For less than £22 I'm very impressed, video quality is good and it starts recording as soon as you turn the ignition on. It comes with a cigarette lighter plug cable which is very long so lots of options for routing the cable. I've actually hard wired it though, but used the supplied cigarette lighter plug, just soldered a wire to the earth and live with a fuse just in case, and then run it behind the A-pillar trim.

Video link:


----------



## slim_boy_fat (Jun 23, 2006)

^^ Can you post up a video clip please - I bought one [not this one] a while back and the play-back quality was awful.


----------



## CLS500Benz (Jul 28, 2013)

Hardwired mine into the sunroof power feed, The camera automatically starts recording as soon as the ignition is on and will stop recording when off 






Camera has a quick relese feature so you can take it off in seconds for when you leave the car if you wish, As i'll admit it's not a very discreet camera.

It's a Transcend Drive Pro 200 dash cam costing £80...

I have a test video clip here.. 



 and hers a clip at night 



Picture quality is not great in these videos as I had to compress them as it would have taken ages to upload with my net speed.

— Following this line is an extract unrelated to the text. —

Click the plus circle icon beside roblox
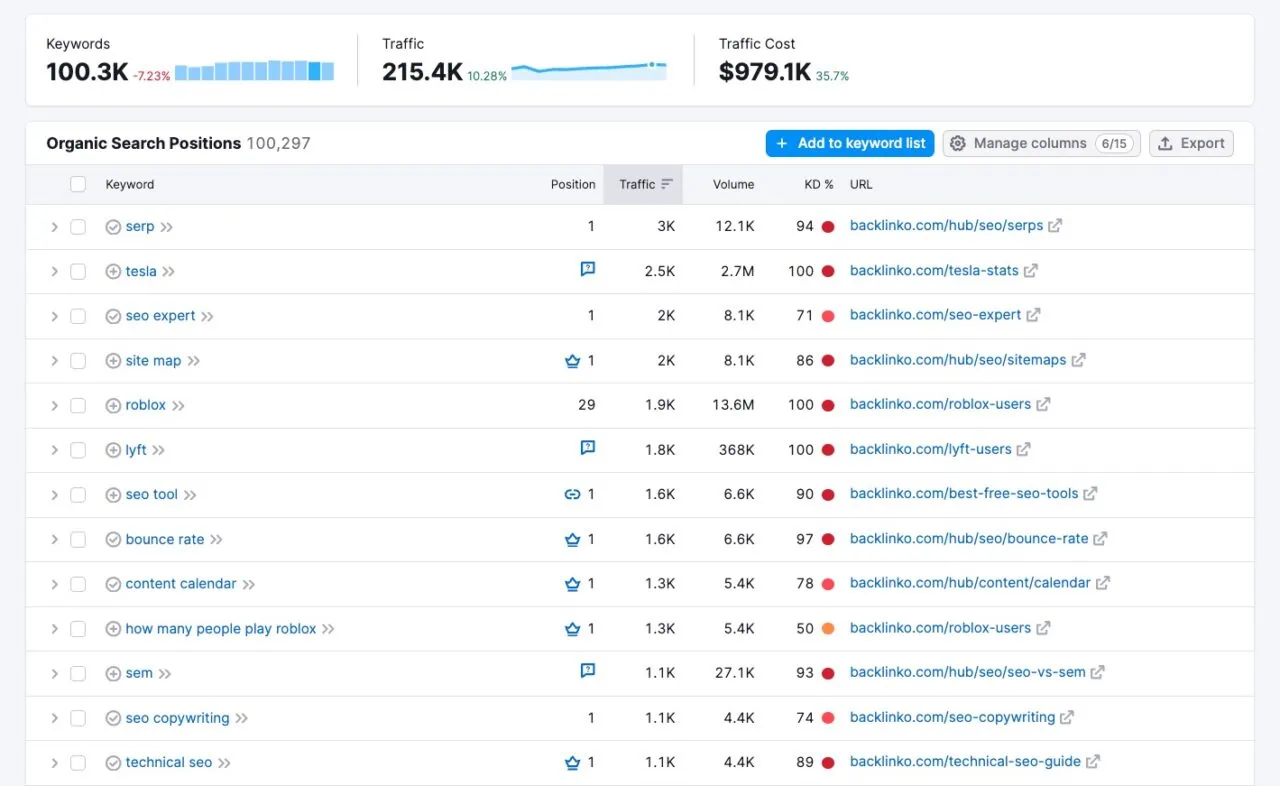The width and height of the screenshot is (1280, 786). click(113, 405)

It's a very impressive piece of kit for the money & I was surprised how good it is at recording at night. Overall reccomded.

Installed sometime June 2014 and it's still working, Had a cheap £20 dash came once it lasted a week and the quality was no where near good enough IMO..

Good luck...


----------



## Jem (Aug 10, 2007)

slim_boy_fat said:


> ^^ Can you post up a video clip please - I bought one [not this one] a while back and the play-back quality was awful.


I'll have to sort one tomorrow. It's as good video quality as the video just posted by vxlomegav6 :thumb:


----------



## m2srt (Oct 5, 2012)

Monny Fan said:


> You looked at the filmed footage??


Its not too bad, fit for purpose I'd say


----------



## Jem (Aug 10, 2007)

slim_boy_fat said:


> ^^ Can you post up a video clip please - I bought one [not this one] a while back and the play-back quality was awful.


Added a picture and video sample :thumb: (Make sure you watch it in HD on YouTube)


----------



## M4D YN (Nov 24, 2007)

80 from where??


----------



## CLS500Benz (Jul 28, 2013)

M4D YN said:


> 80 from where??


Pretty much anywhere that sells them 

Transcend DrivePro 200 Car Video Recorder with Built-In Wi-Fi https://www.amazon.co.uk/dp/B00GRYT5QI/ref=cm_sw_r_awd_f7znub13KGJM3


----------



## M4D YN (Nov 24, 2007)

vxlomegav6 said:


> Pretty much anywhere that sells them
> 
> Transcend DrivePro 200 Car Video Recorder with Built-In Wi-Fi https://www.amazon.co.uk/dp/B00GRYT5QI/ref=cm_sw_r_awd_f7znub13KGJM3


Cheers buddy,wanted one for a while now,would you recommend it??


----------



## CLS500Benz (Jul 28, 2013)

M4D YN said:


> Cheers buddy,wanted one for a while now,would you recommend it??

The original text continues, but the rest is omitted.